Would you restate, word for word, only the lines starting at the one with "1041x960 pixels." and ending with the final line of the entries below? Pictures stay out.

* * * *

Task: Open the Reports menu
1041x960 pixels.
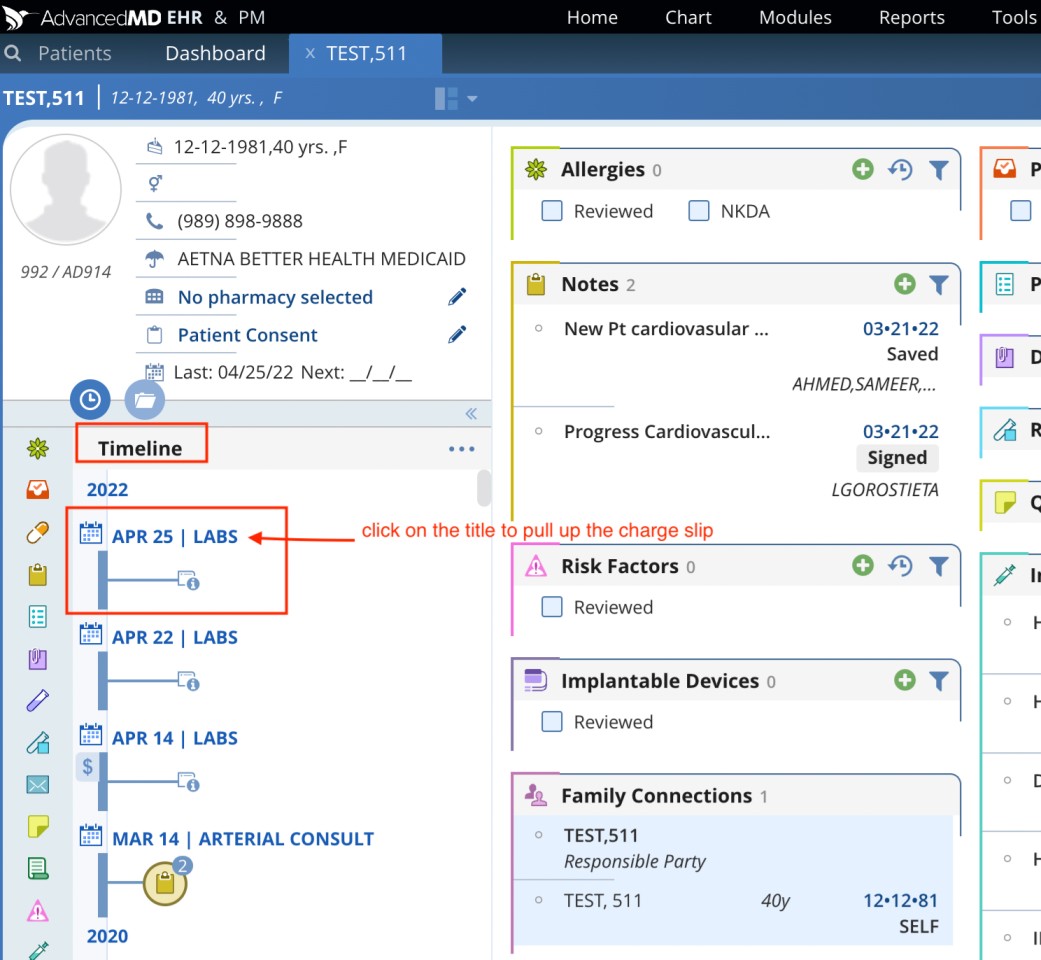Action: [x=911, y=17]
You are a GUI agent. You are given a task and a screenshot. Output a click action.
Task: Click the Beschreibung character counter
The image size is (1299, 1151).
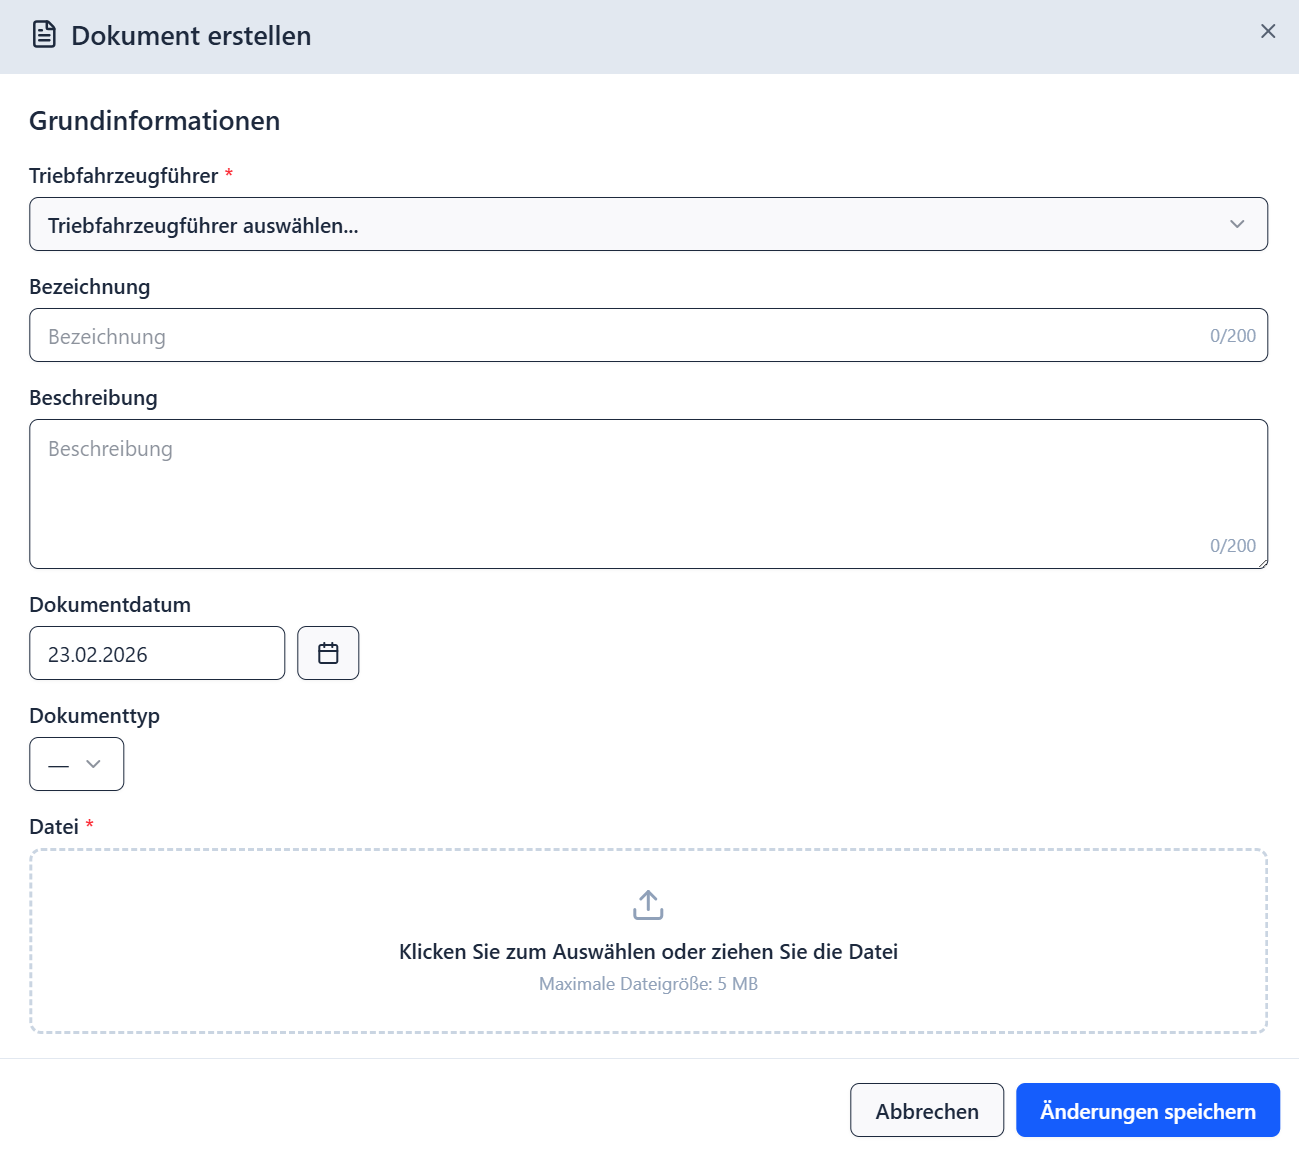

* * * *

◆ Answer section
1041x960 pixels.
Action: [x=911, y=17]
You are a GUI agent. You are given a task and a screenshot. Output a click action.
Task: Click the Beschreibung character counter
The image size is (1299, 1151).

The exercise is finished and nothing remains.